Yiannopoulos responded with a lengthy statement, which reads in part: “You’re about to see a raft of news stories claiming that I am responsible for inspiring the deaths of journalists. The bodies are barely cold, and left-wing journalists are already exploiting these deaths to score political points against me. It’s disgusting. I regret nothing I said, though of course like any normal person, I am saddened to hear of needless death.”

Note how “normal” people are always attesting to how normal they are because they have human feelings. And also, I don’t know, maybe his statement should have started with the “I-am-saddened-to-hear” part?

But he regrets nothing.

Not even his hope that this shooter “is another demented left-winger” and “transgender” to boot. Yiannopoulos has a long history of being proudly anti-trans.

In the end, he writes, he was just kidding. He was just “trolling” the journalists: “I sent a troll about ‘vigilante death squads’ as a private response to a few hostile journalists who were asking me for comment, basically as a way of saying, ‘F–k off.’ They then published it.”

He was amazed that they took his “joke” seriously. I’m not. For one thing, jokes are supposed to be funny and this wasn’t. For another, a public figure calling for the death of a journalist in today’s hostile climate is, in fact, newsworthy because it’s so alarming.

I will tell you that I am not one of the left-wing journalists who are supposedly blaming the Capital Gazette shooting on Yiannopoulos. Because it isn’t his fault. After all, it’s unlikely that Yiannopoulos’ comments played any direct role in the shootings.

Yiannopoulos is but one ingredient in a deplorable stew, the head cook being, of course, Donald Trump, who has called the press “the enemy of the people.”

In order for Trump’s reign to continue, enough people have to distrust the press and believe only what their dear leader claims to be the truth.

People who love Trump, like Yiannopoulos, don’t care about being “good people.” They care only about having power. They do not want the government to help people. They want the government to hurt people.

Now, the press isn’t perfect. Boy, did they screw up the 2016 election coverage, for example, and now look where we are.

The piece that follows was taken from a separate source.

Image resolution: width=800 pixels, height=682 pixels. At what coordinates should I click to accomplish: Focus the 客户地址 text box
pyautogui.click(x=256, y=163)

But it’s a scary time to be a journalist. In fact, it’s a scary time to be anyone other than a privileged white male in America. We must get out there and support the many diverse Democrats running for offices at every level across the country. We need more people of color, more women and, yes, more transgender people who actually care about the “united” part of this country. In other words, the good people need to vote for good people. Because human decency still matters, damn it.